### [Records for this task]
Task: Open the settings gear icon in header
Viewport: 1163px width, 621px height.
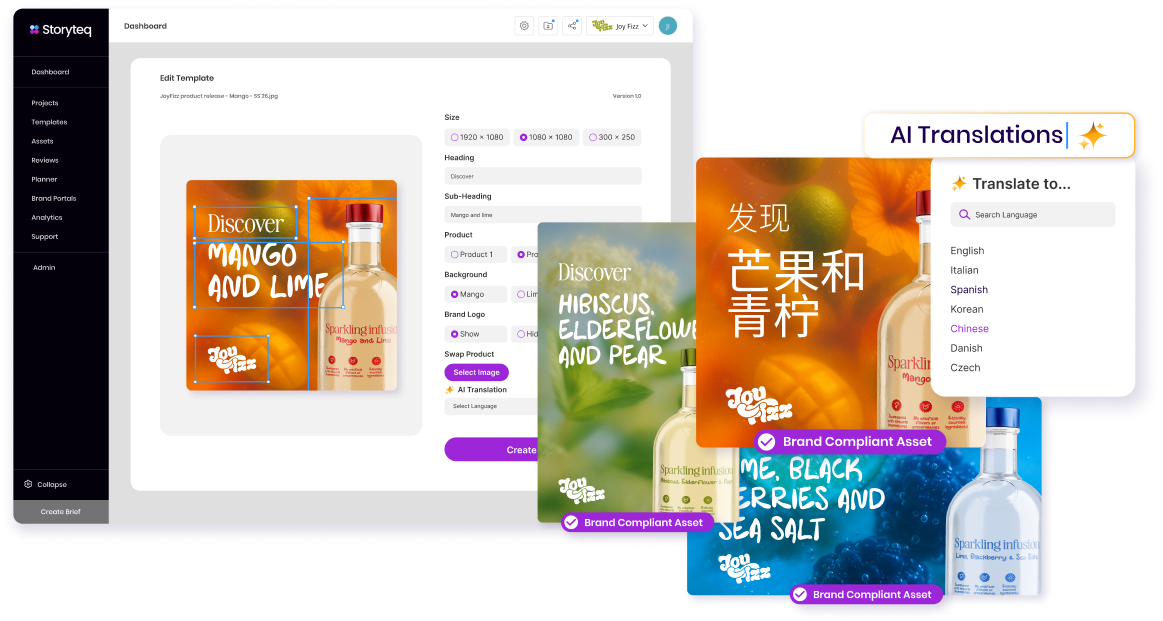Action: pos(524,26)
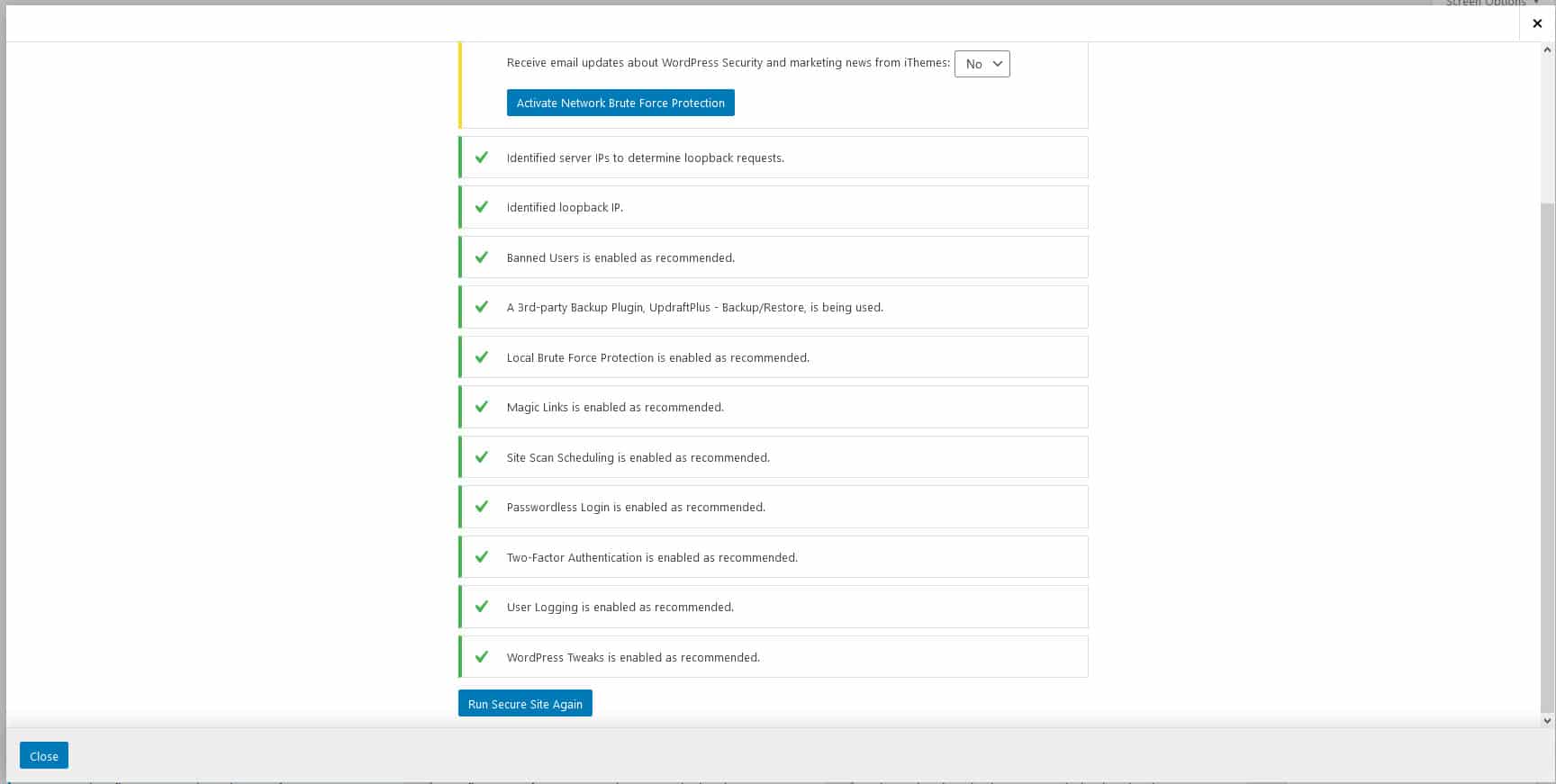Viewport: 1556px width, 784px height.
Task: Click the checkmark for User Logging row
Action: point(482,607)
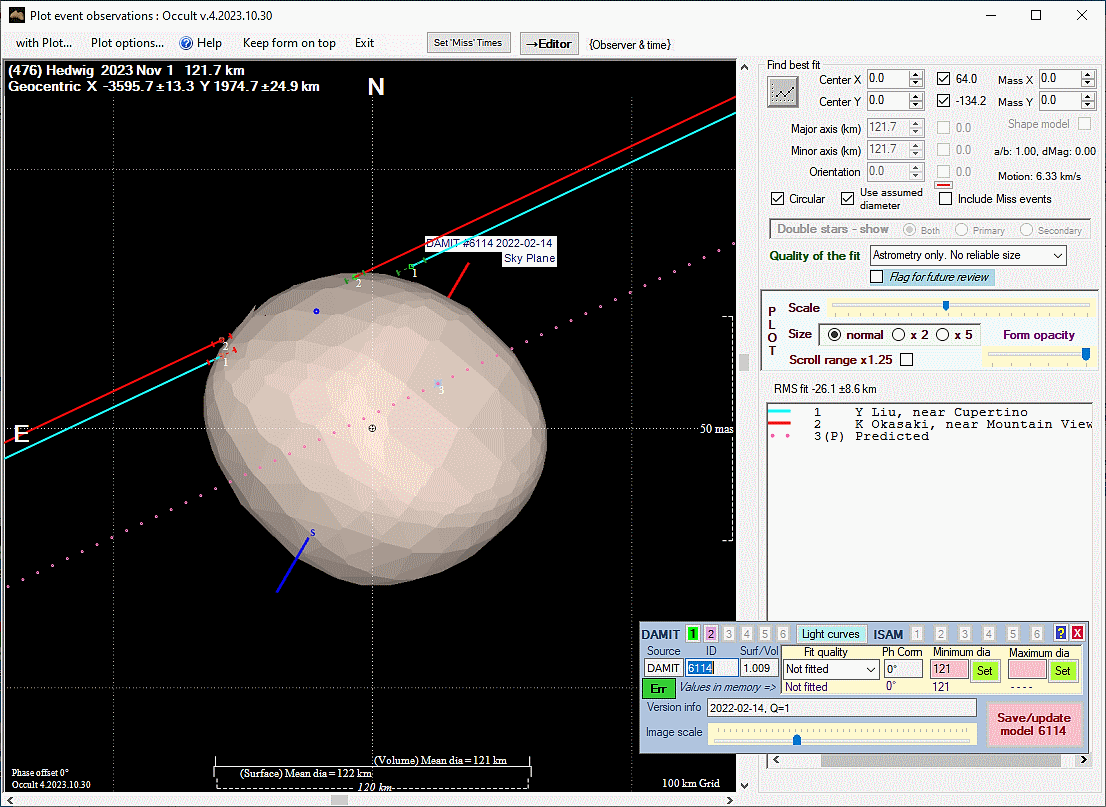This screenshot has height=807, width=1106.
Task: Click the Save/update model 6114 button
Action: [x=1034, y=724]
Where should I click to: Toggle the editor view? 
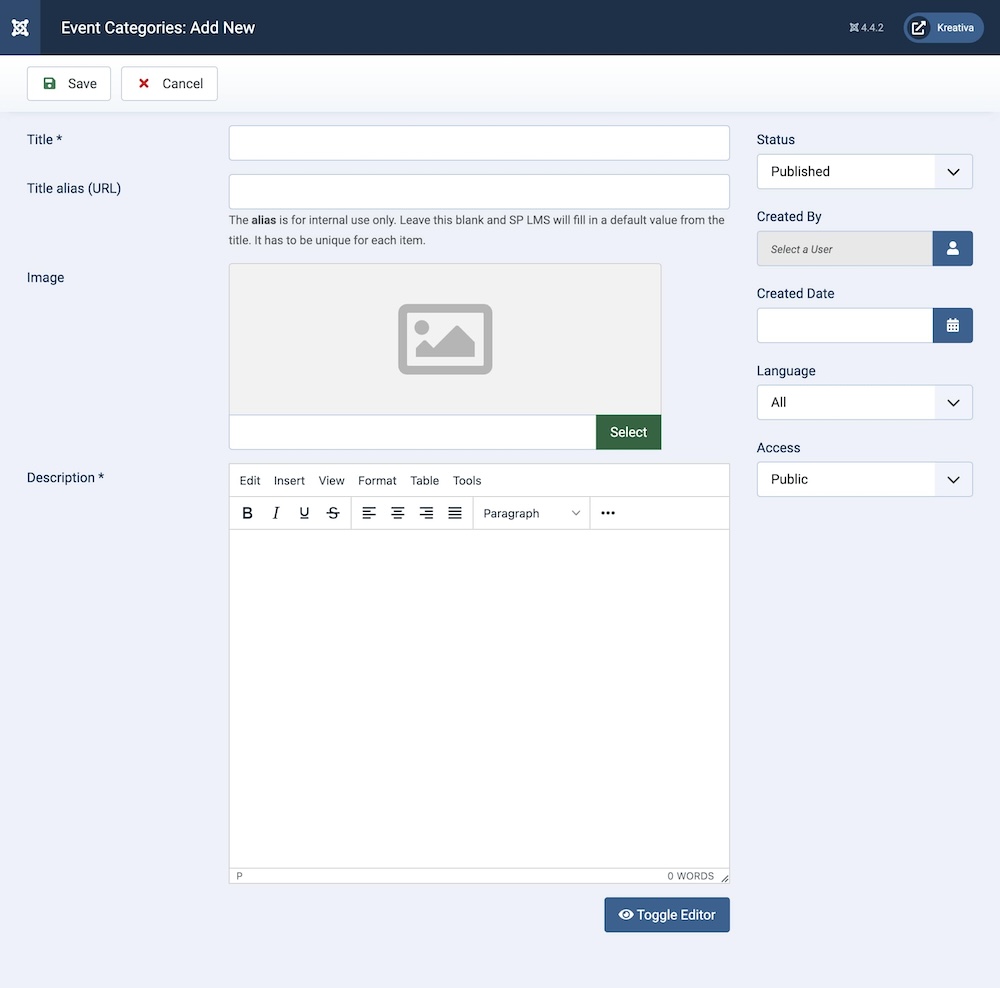click(x=667, y=915)
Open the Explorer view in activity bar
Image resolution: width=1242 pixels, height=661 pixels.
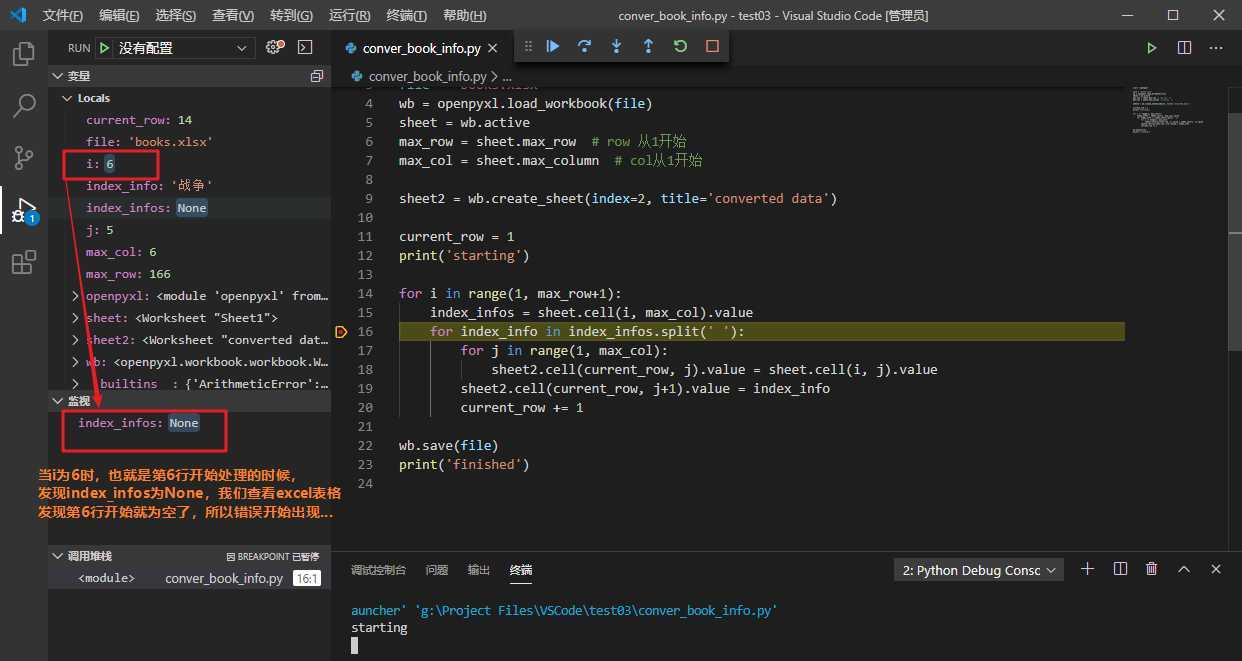click(x=23, y=53)
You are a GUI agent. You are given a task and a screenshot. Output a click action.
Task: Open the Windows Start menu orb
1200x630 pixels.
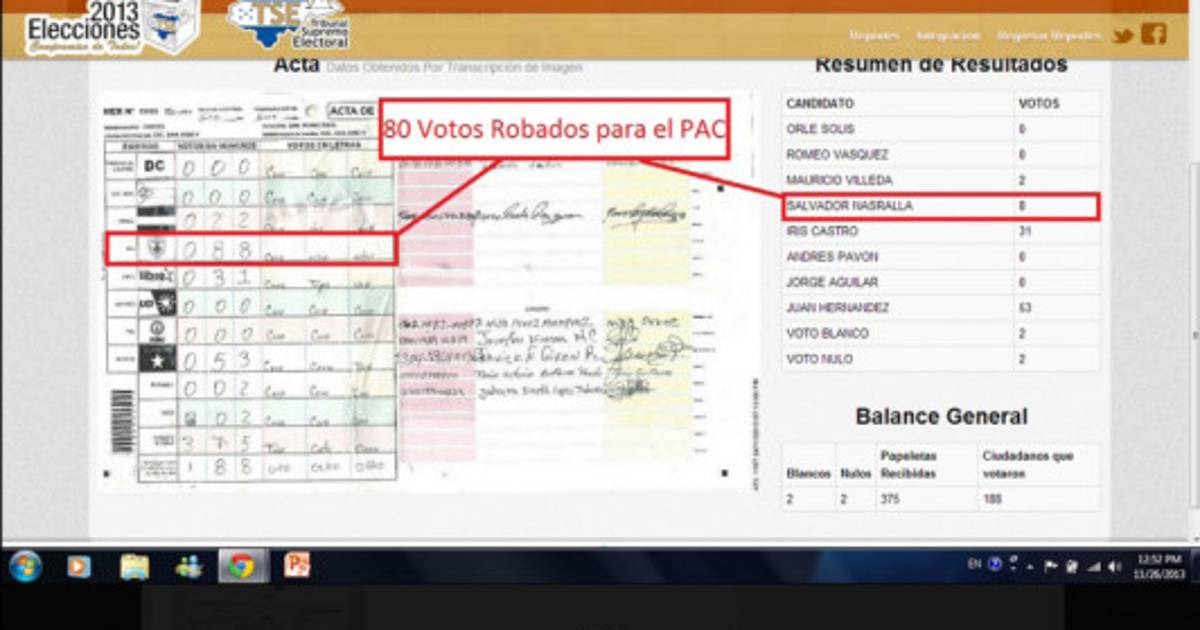point(25,566)
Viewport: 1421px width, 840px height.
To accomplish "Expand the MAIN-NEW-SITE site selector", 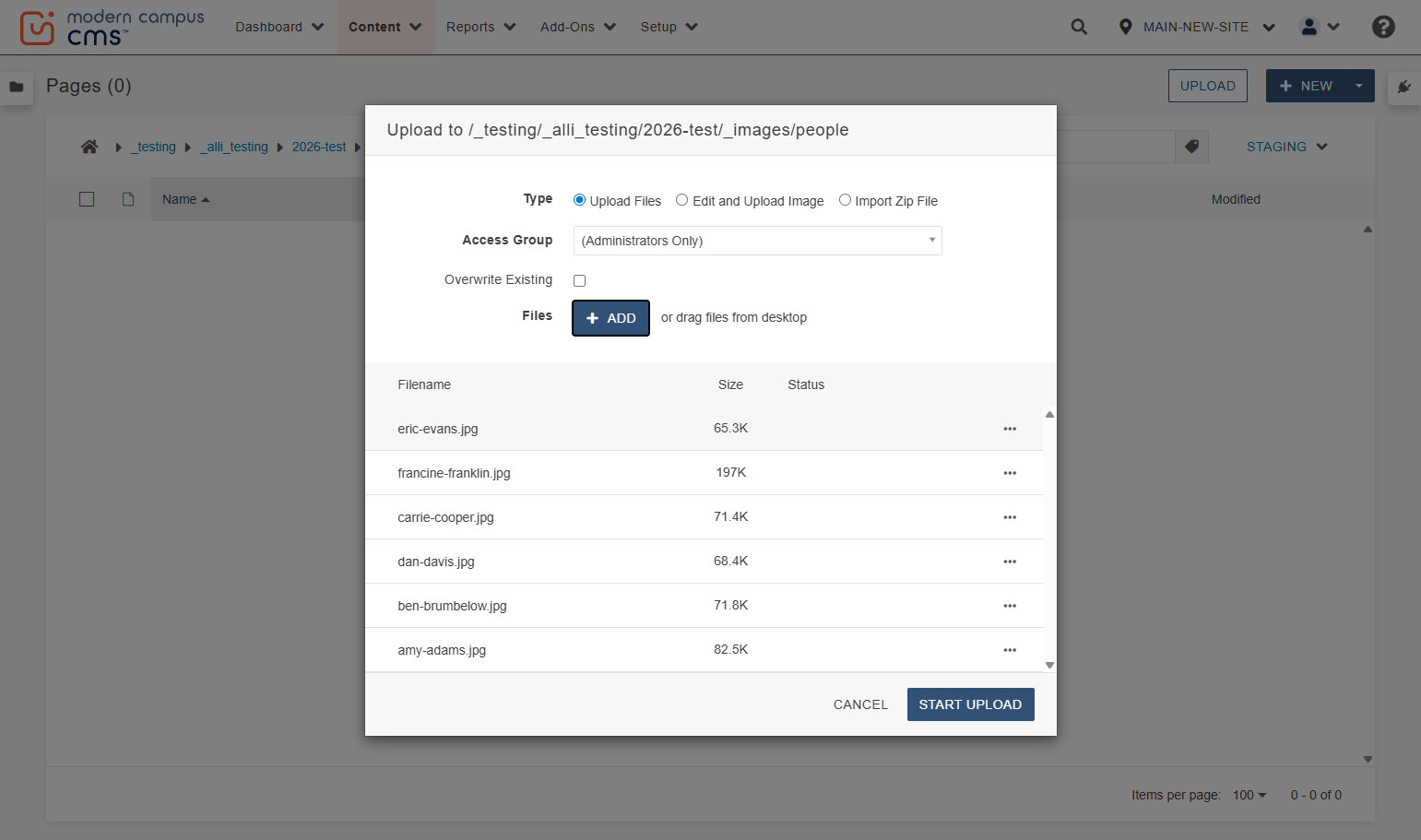I will pyautogui.click(x=1197, y=27).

### [The problem]
Collect, from the material above, every line containing the word "Open".

### [Your solution]
Task: Open the settings gear icon in header
Open the Explorer view in activity bar
Task: Open the Windows Start menu orb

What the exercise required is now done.